* _演習課題_:
[A] 葬儀費用の記事にある一覧表から、主な葬儀の種類をすべて挙げてください。
[B] 葬儀費用の記事を、最後の文のあとから書き進めてください。

* _出典抜粋_:
葬儀費用の平均相場はいくら?葬儀形式別に総額と内訳を解説
ご家族の通夜・葬式準備
この記事はこんな方におすすめです
葬儀にかかる費用の相場を知りたい
葬儀の形式別の費用の内訳を知りたい
近年の葬儀の平均相場は約120万円と言われていますが、葬儀形式によって大きく異なります。また、参列者の人数や宗教者を呼ぶかどうかも、費用が変わるポイントです。一般葬のほか、家族葬・一日葬・直葬など近年増えている葬儀の形式別に、総額の平均相場と内訳を紹介します。それぞれの特徴を押さえて葬儀形式を選ぶ参考にしてください。
目次
葬儀費用の平均相場と葬儀の種類
近年では家族葬・一日葬などさまざまな葬儀形式があり、どの形式を選ぶかによって費用相場は異なります。まずは全体的な費用相場と、主な葬儀の形式を一覧で紹介します。
葬儀費用の平均相場は約120万円
経済産業省「特定サービス産業動態統計調査」によると、2023年度の葬儀一件当たりの平均相場は1,201,762円となっています。
2021年以降コロナ禍の移動制限などにより小規模な葬儀にせざるを得ない人が増え、全体の相場は減少傾向にありました。しかし葬儀費用の平均相場は2021年度の約112万円から2022年度には約115万円に転じ、再び増加に向かいつつあります。なお、葬儀の形式や規模、参列者の人数、死亡状況、地域などによって実際にかかる費用は大きく異なるので目安として捉えてください。
主な葬儀の種類
近年よく選ばれる葬儀の形式には、下記のようなものがあります。
一般葬 | 旧来型の広く訃報を周知する形式 |
---|---|
家族葬 | 家族などごく親しい人だけで小規模に営む形式 |
一日葬 | 通夜を省略し、葬儀から火葬までを1日でおこなう形式 |
直葬(火葬式) | 通夜や葬儀をおこなわず火葬のみで済ませる形式 |
それぞれの詳しい特徴については、こちらの記事で紹介しています。
【形式別】葬儀の種類と違い
ここでは、日本で一般的におこなわれている葬儀を形式別に紹介します。向いている人にも触れているので、葬儀形式に悩んでいる人は参考にしてください。
【葬儀の平均費用①】一般葬の相場と内訳
友人・知人などにも幅広く周知する一般葬では、参列者の人数によって費用相場は変動します。一般葬の平均相場と内訳を紹介します。
葬儀平均費用については、鎌倉新書「第5回お葬式に関する全国調査」の葬儀形式別の基本料金の相場をもとに参考となる総額を独自に計算しています。
葬儀平均費用については、鎌倉新書「第5回お葬式に関する全国調査」の葬儀形式別の基本料金の相場をもとに参考となる総額を独自に計算しています。
一般葬の総額の平均相場
前日に通夜、翌日に葬儀・告別式と2日かけて執りおこなう一般葬。葬儀の基本料金(飲食代、返礼品の費用、お布施などを除いたもの)の相場は83万8,900円ほどです。※
※基本料金には、斎場利用料、火葬場利用料、祭壇、棺、遺影、搬送費など、葬儀一式の費用(固定費)を含みます。

* _元データ_:
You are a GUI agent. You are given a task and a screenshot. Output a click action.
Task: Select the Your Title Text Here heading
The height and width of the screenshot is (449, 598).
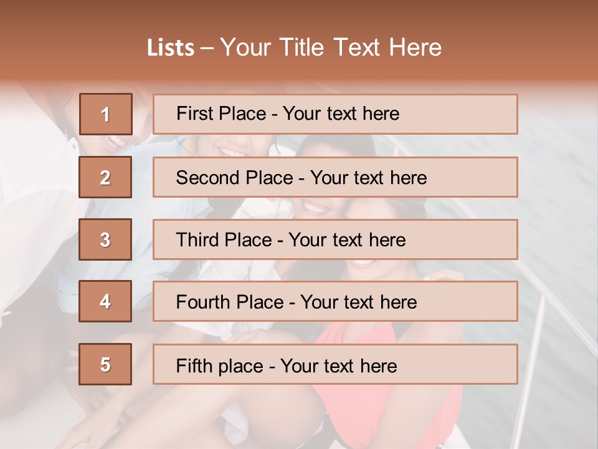(331, 47)
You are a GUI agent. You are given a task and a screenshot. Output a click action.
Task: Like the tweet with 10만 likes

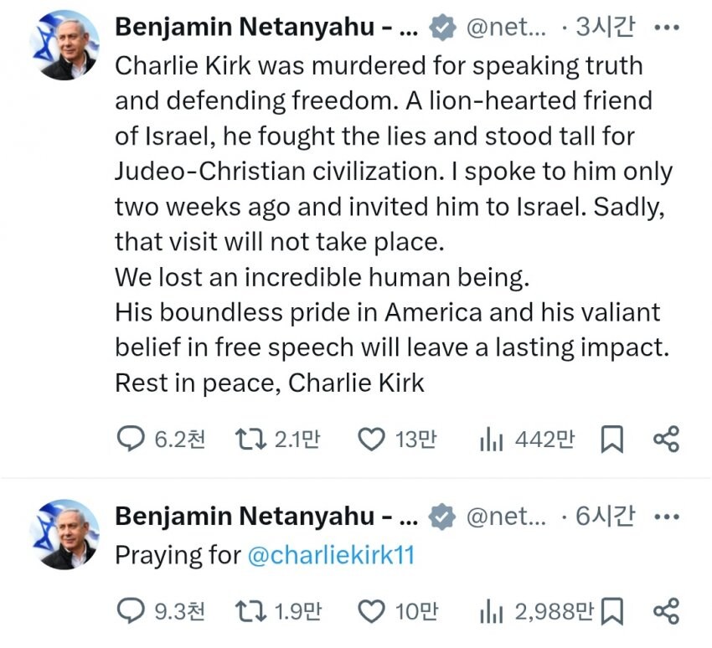click(398, 611)
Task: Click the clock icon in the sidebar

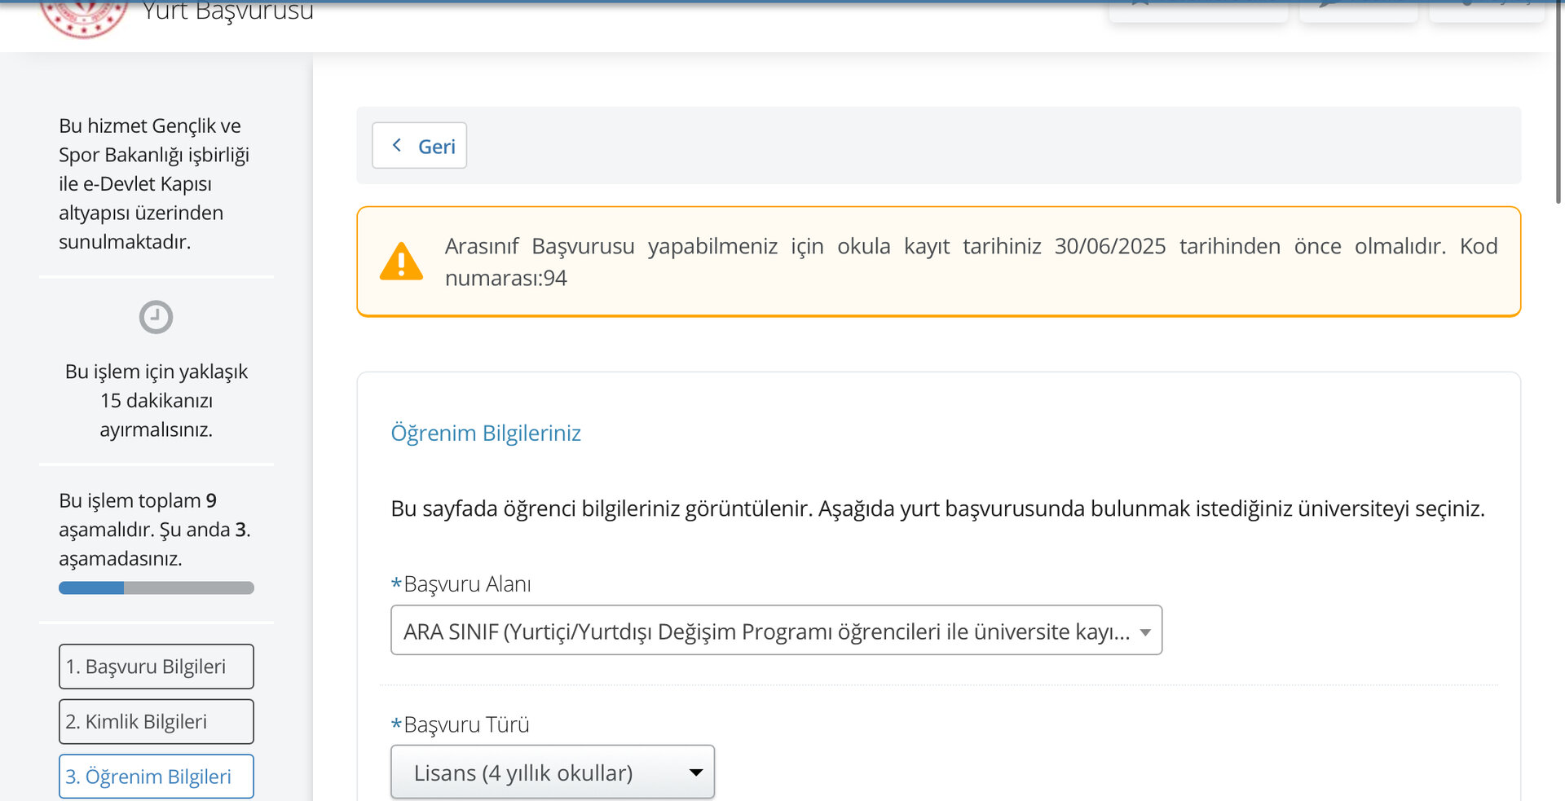Action: coord(156,317)
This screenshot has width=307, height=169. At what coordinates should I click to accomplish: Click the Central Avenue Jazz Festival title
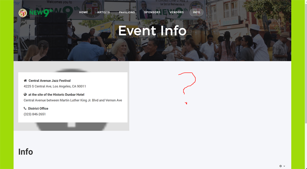click(50, 80)
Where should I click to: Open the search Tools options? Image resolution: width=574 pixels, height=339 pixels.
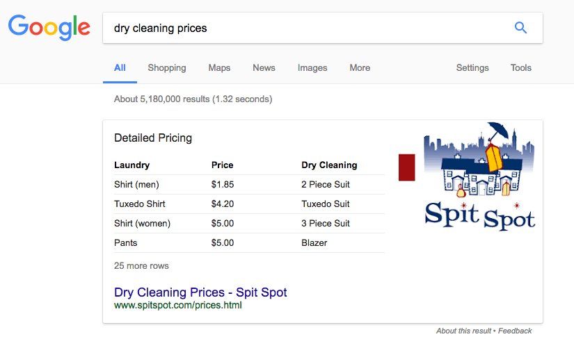coord(520,68)
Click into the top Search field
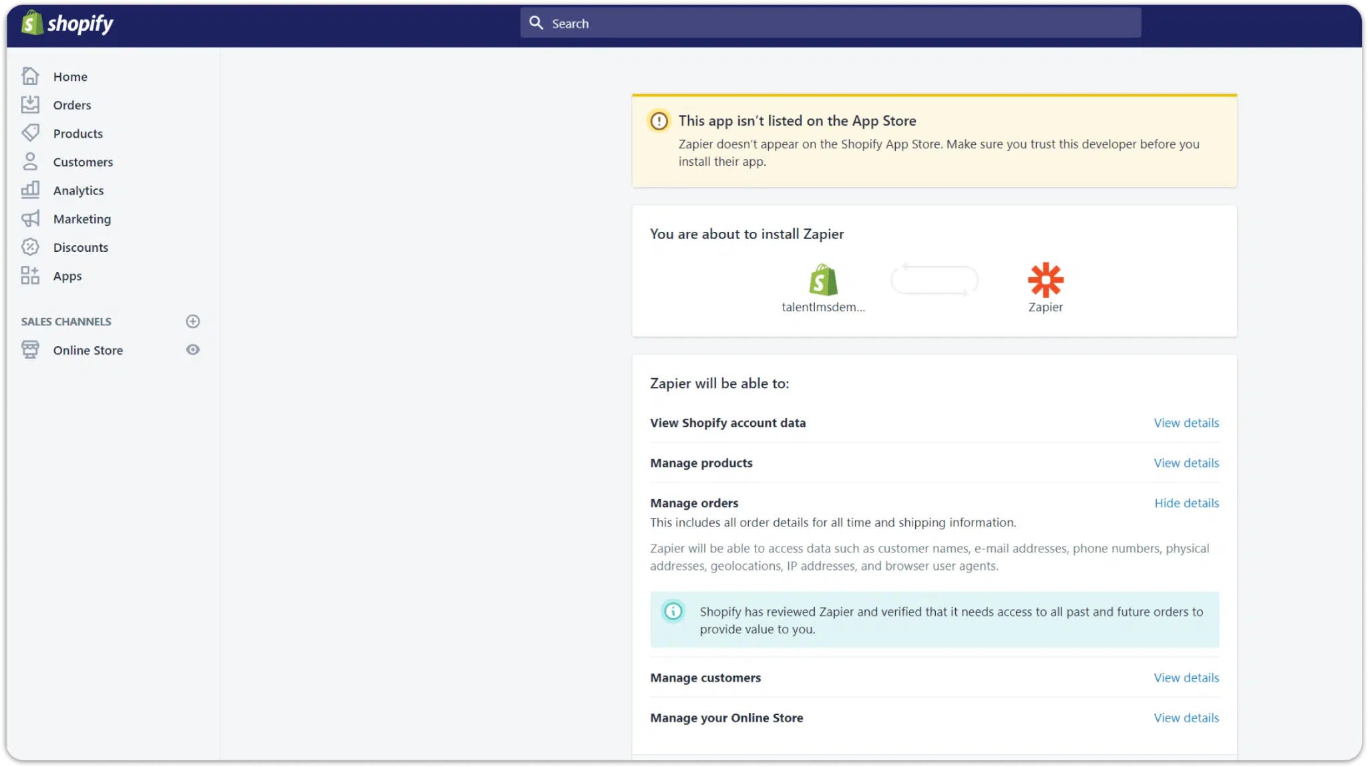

* _課題の解答_:
[A] 一般葬、家族葬、一日葬、直葬(火葬式)

[B]
基本料金の相場をもとに80名ほどの参列者があるとして、一例として全体の費用総額を計算します。
- 葬儀の基本料金:84万円
- 会食費:各4,000円×80=32万円。「通夜振る舞い」、「精進落とし」の2回分が32万円×2=64万円
- 会葬御礼:各500円×80=4万円
- 香典返し:2,000円×80=16万円
- お布施:20万円
上記の内容での一般葬の総額は、188万円です。
一般葬の参列者は親族のほかにも友人・知人・仕事関係者と広く案内をする形式なので参列人数が把握しにくく、50人ほどから300人にのぼることもあります。大規模になると、相場はほかの形式と比べると高くなります。なお、地域の慣習や宗派によっても異なります。
内訳①葬儀一式費用
葬儀社のプランには、故人の搬送・安置や祭壇の準備にかかる費用、葬儀スタッフの人件費などが含まれています。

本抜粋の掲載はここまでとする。